Beware of these common financial hoaxes
From 1 January 2016, no bank will accept currency notes with anything written on them: RBI." It is highly likely you have come across this message— shared by your well-intentioned, but gullible, friends. The message has been circulating on social media, and has been further spread via email and SMS. While this one is relatively less damaging, many others are not as innocuous. For instance, of late, some bank customers have been receiving calls from fraudsters posing as RBI officials in charge of 'account verification'. They are warned of account or card deactivation should they refuse to divulge their card or account-related sensitive information. Read on to decode such deceptive messages and avoid falling into their trap.
1. Scribbled currency notes won't work
Curiously, the scribbled-notes-won't beaccepted hoax has been doing the rounds for over two years. While the date remains the same—1 January—the year is modified to make the message look current. "Because of writing on currency notes, the Indian government loses over Rs 2,000 crore every year... they cannot be detected during ATM transactions..." goes the elaborate hoax. While the RBI has indeed been asking banks and general public to avoid writing on notes as it "defaces them and reduces their life", it does not make them worthless. "They can be used everywhere... There is no terminal date for acceptance, so please disregard those rumours, they are not correct," RBI Governor Raghuram Rajan recently clarified.
2. Single 'RBI' banking website
Fraudsters often pose as RBI officials and create misleading email IDs and websites to swindle unsuspecting customers. Last year, the central bank had cautioned people against relying on 'All Bank Balance Enquiry No.' app, bearing the RBI logo, that was being shared through WhatsApp. "Members of public are... advised to use the application, if at all, at their own risk," the RBI warned. Similarly, in 2014, a fake RBI website was being promoted as a means to opening an 'RBI Savings Account'. The banking regulator, which does not offer such commercial banking services, warned people against acting on the message, pointing out that fraudsters could misuse their personal information to dupe them. There are also official-looking e-mails and SMSes from banks—even the 'RBI'—sent out to dupe people into revealing sensitive information pertaining to their bank accounts or credit cards. You need to guard against such frauds.

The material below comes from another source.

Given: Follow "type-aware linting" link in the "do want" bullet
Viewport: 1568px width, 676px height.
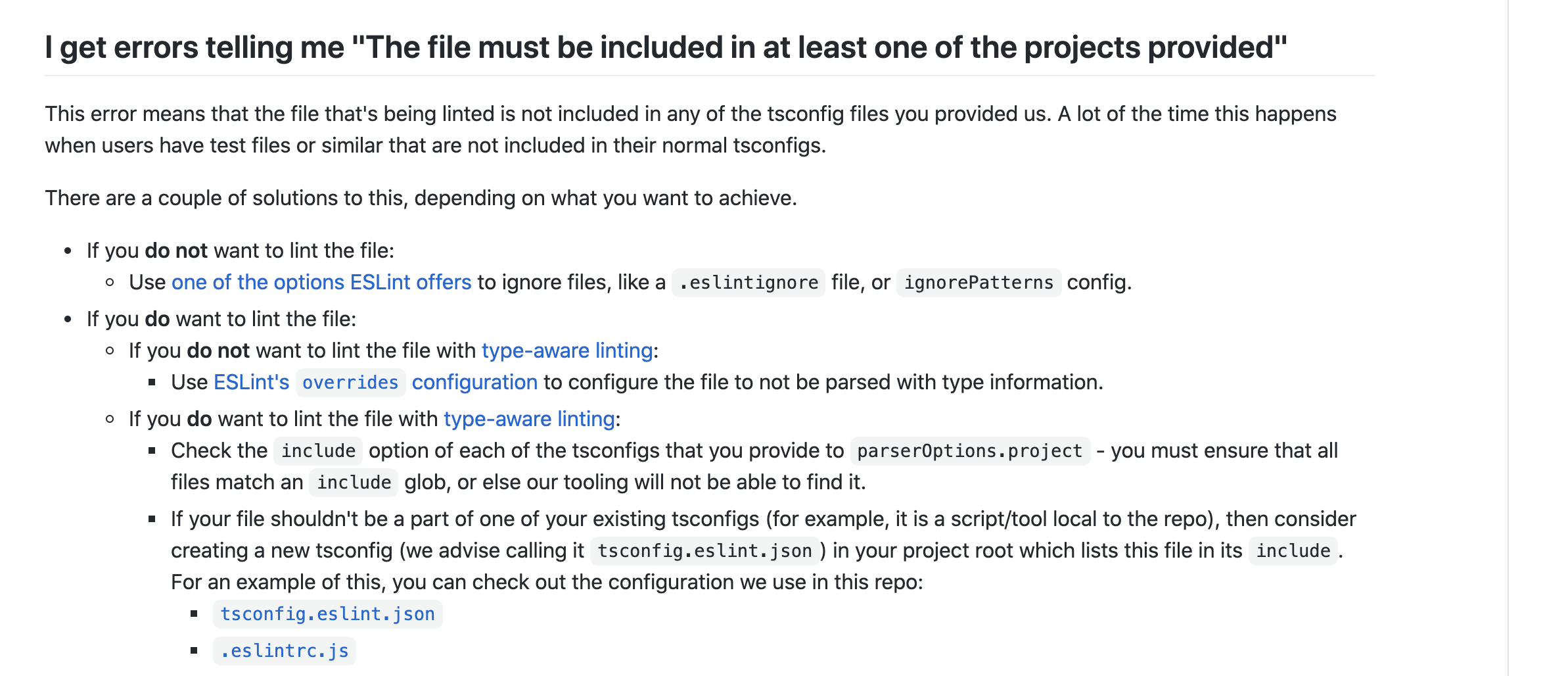Looking at the screenshot, I should click(x=529, y=420).
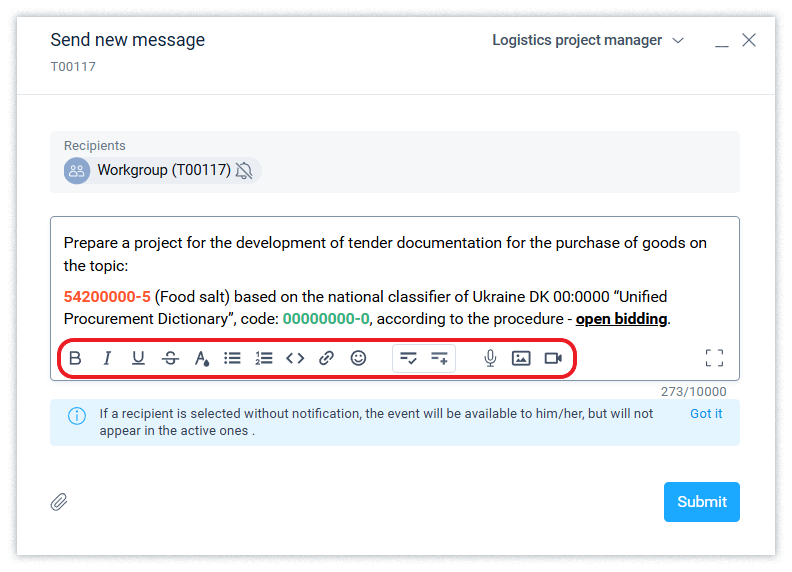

3. You have won a $1 million lottery
This recurring scam has enveloped many individuals. It has all the ingredients of a classic fraud and yet people, goaded by greed, fall prey to it. This is how the scam works: tricksters, posing as officials of the RBI, other banks or regulators, send 'intimations' of lucrative lottery or prize winnings to randomly chosen individuals. To convince the recipients of the authenticity of their claims, they send such messages through fake letters, emails and SMSes that carry forged signatures of senior executives of these organisations. The unsuspecting victims are initially asked to deposit nominal sums as transaction fees and taxes for obtaining the prize money. Demands for more money follow, citing procedural hassles. "After accumulating a sizeable amount in these accounts, the fraudsters withdraw or transfer the money abroad and vanish," says the central bank.
4. Grievance redressal fee
Insurance customers too have been at the receiving end of fraudsters' deceit. The scam is executed by frausters posing as Irdai (Insurance Regulatory and Development Authority) officials. In 2014, Irdai had alerted policyholders about tricksters contacting them on behalf of the regulator's Integrated Grievance Management System (IGMS) cell, to resolve their complaints. Policyholders were told that for resolving their grievance and releasing the due compensation, they would have to complete formalities that included payment of fee. Scamsters would also call up policyholders to 'inform' them that their money had been fraudulently transferred and they had to make some payment as part of the procedure to get their money back.
5. Irdai's one-time compensation
Many policyholders also gave into the temptation of getting a 'bonus' that Irdai was purportedly distributing out of funds invested by insurers. Dubious callers lured policyholders into purchasing insurance policies that would yield this supposed bonus after a few months. The bonus, of course, never came through.
Many others got talked into switching their policies to avail of a 'one-time offer' to replace their lossmaking policy with a better-performing one. "Irdai has found out that your current insurance policy is fetching poor returns. As one-time relief to you, we are allowing you to surrender your existing policy and to a better product. You just have to pay a nominal fee for this..." lied the fraudsters. They also made attempts to entice customers into buying new insurance cover in order to avail of maturity proceeds or bonus under their existing policy, again citing non-existent Irdai rules. Fraudsters also make calls to 'advise' the public to invest in insurance policies to avail of gifts, promotional offers and interest free loans.